Scott Elliott in the Indianapolis Star used the right word to describe Indiana Superintendent of Public Instruction Tony Bennett’s State of Education address last week. “Bennett was triumphant about the state’s once-lagging education reform accomplishments in an emotional second annual State of Education address,” he wrote.
And why wouldn’t Bennett feel victorious? The Republican-controlled state legislature gave him and Gov. Mitch Daniels all the education reforms they asked for this year: the nation’s most far-reaching school voucher program, more charter schools, mandatory merit pay and performance-based evaluations for teachers and strict limits on teacher collective bargaining.
So Bennett was in a position to boast a little. And he could afford to be gracious, giving Indiana’s teachers some of the credit for improved test scores and better school grades under the state accountability system.
One problem with triumph, though: What do you do next? Bennett quoted Republican icon Ronald Reagan on the importance of painting with “bold, unmistakable colors.” But his proposals for future action seemed a bit, well, pastel.
Require every student to take an online course to graduate from high school. Give letter grades to school districts, not just to schools. Shorten the time frame for the state to take over schools that keep getting failing grades.
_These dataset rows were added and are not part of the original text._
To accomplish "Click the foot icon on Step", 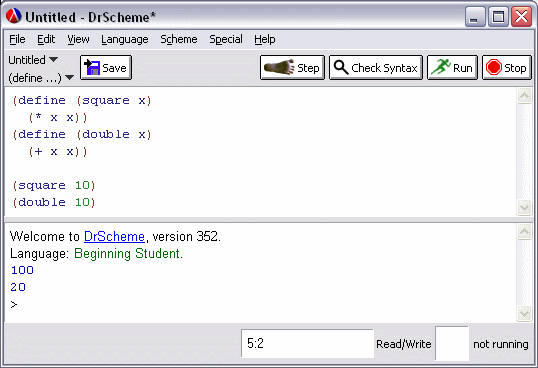I will (x=279, y=67).
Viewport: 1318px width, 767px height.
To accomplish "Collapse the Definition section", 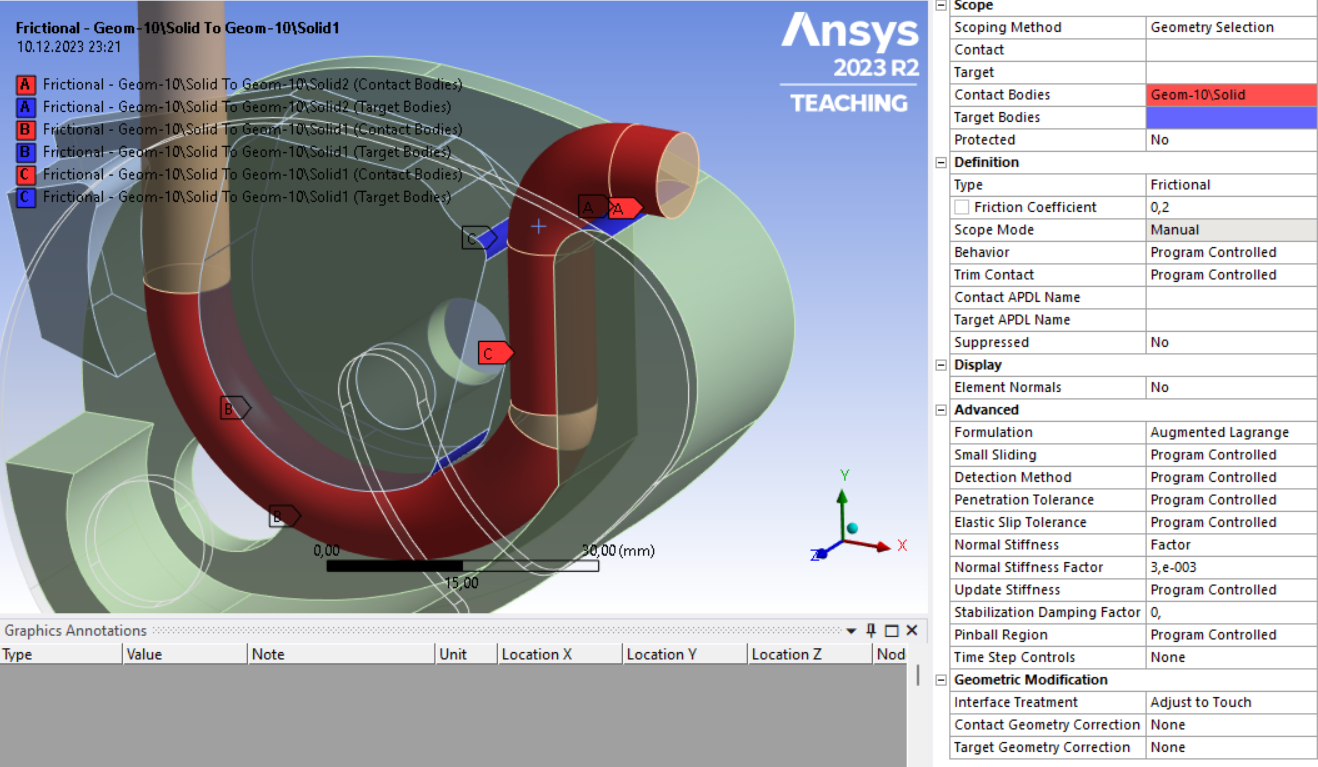I will click(940, 162).
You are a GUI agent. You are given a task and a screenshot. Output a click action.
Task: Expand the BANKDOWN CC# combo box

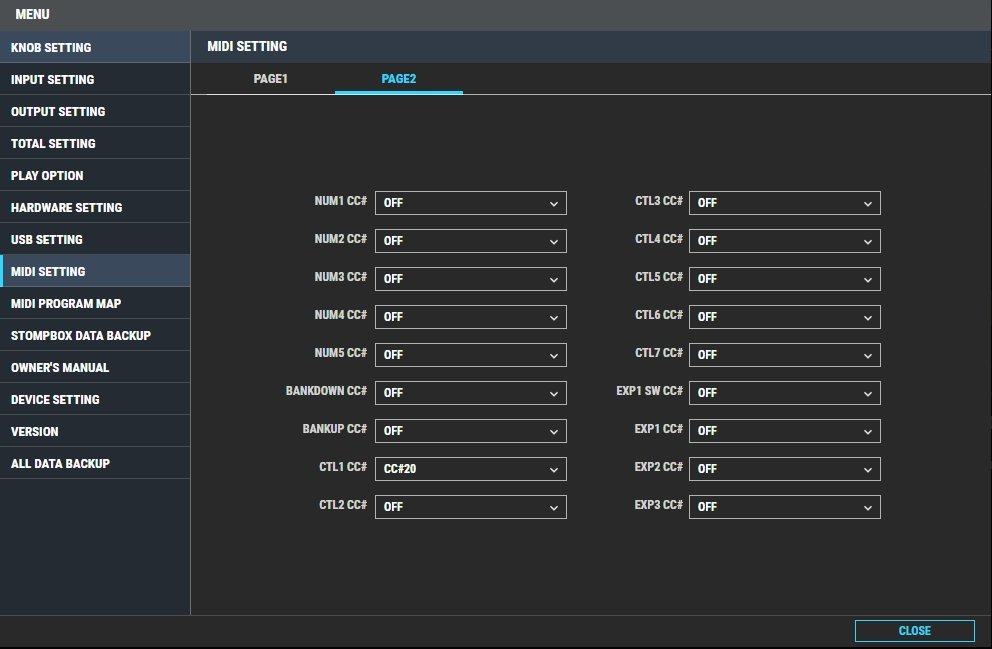470,393
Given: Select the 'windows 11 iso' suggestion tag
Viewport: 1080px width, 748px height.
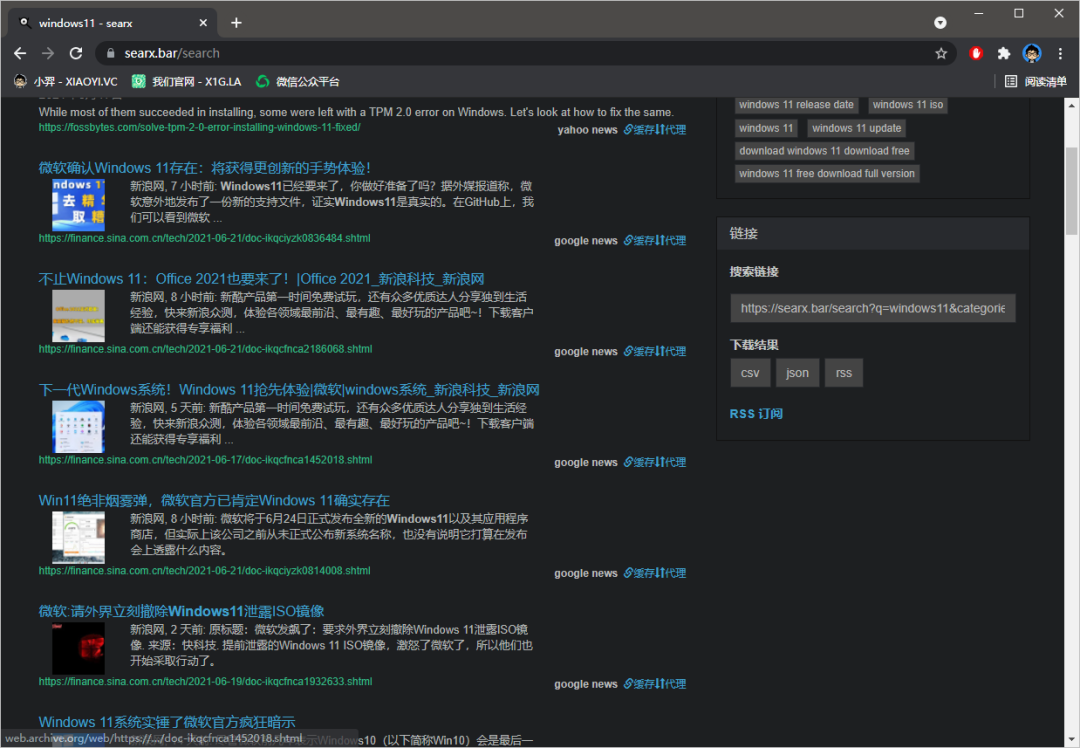Looking at the screenshot, I should [907, 104].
Add multiple “count days” throughout the school year for the purpose of determining school enrollment and state funding.
They’re all ideas that are worth talking about, but nothing there seems likely to make a huge difference in the state of education.
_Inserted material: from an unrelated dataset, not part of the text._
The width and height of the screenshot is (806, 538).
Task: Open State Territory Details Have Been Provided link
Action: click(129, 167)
The real issues, going forward, have to do with implementing the changes that the legislature passed this year. Where will schools find the resources to carry out fair and meaningful teacher evaluations? Will the state really start holding charter schools accountable for their performance? Will vouchers pull needed resources away from public schools? Will the voucher law hold up against a court challenge?
Most importantly, how will we know whether Indiana’s education reforms will do anything to help Hoosier students?
That said, Bennett’s passionate cheerleading for education in Indiana is something to applaud. And it’s noteworthy that 200 invited guests showed up for the speech to hear what he had to say. If nothing else, the state of education in Indiana is: closely watched.